_AUFGABENSTELLUNG_
Welches Datum trägt der Tagebucheintrag im Textausschnitt?

_TEXTAUSSCHNITT_
Alle Bilder (c) Detlev Schneider;
Marie Theres Kroetz Relin- Knast im Hirn

Einsamkeit! Ein Samen keimt?


„Machst Dich nützlich, dann bemerkt man Dich nicht.“
Franz Xaver Kroetz

Tagebucheintrag am 1. Januar 2002

Geliebtes Tagebuch – nein, ich hab Dich nicht vergessen, nein, nie... aber diese guten Tage waren so rein, so gut, sie haben mich so aufatmen lassen, dass ich sie in schriftlicher Form nicht mehr festhalten wollte. Ich war so frei von jeder Angst, war nach vielen Jahren seelischem Gefängnis endlich wieder bei mir selbst angelangt, ich war einfach glücklich.
Sie war unglaublich schön diese Zeit, in der ich ich selbst war, auf der Suche nach meinem Ich, nach meinen Begabungen und wissend, dass ich noch eine Aufgabe zu erfüllen habe.

_ROHDATEN_
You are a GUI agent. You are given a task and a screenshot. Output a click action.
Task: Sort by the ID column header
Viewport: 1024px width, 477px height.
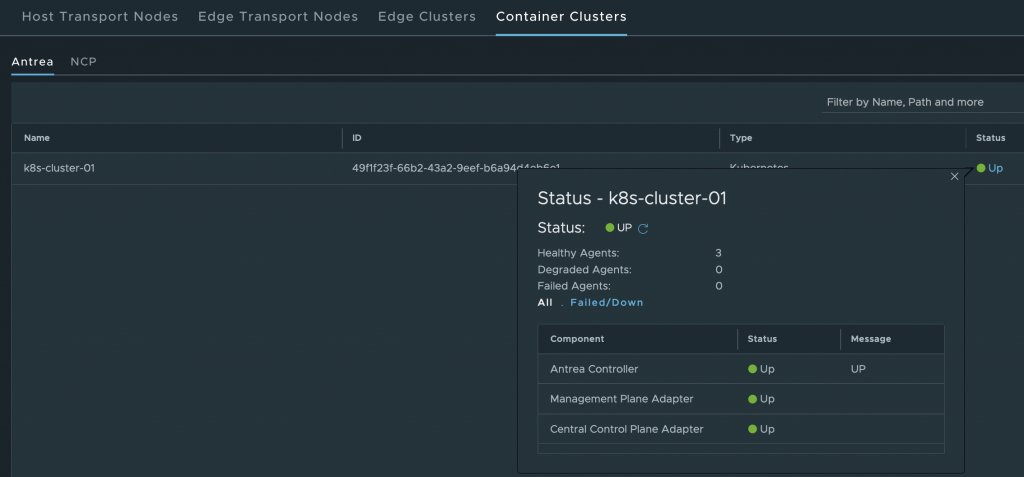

_ERGEBNIS_
Den 1. Januar 2002.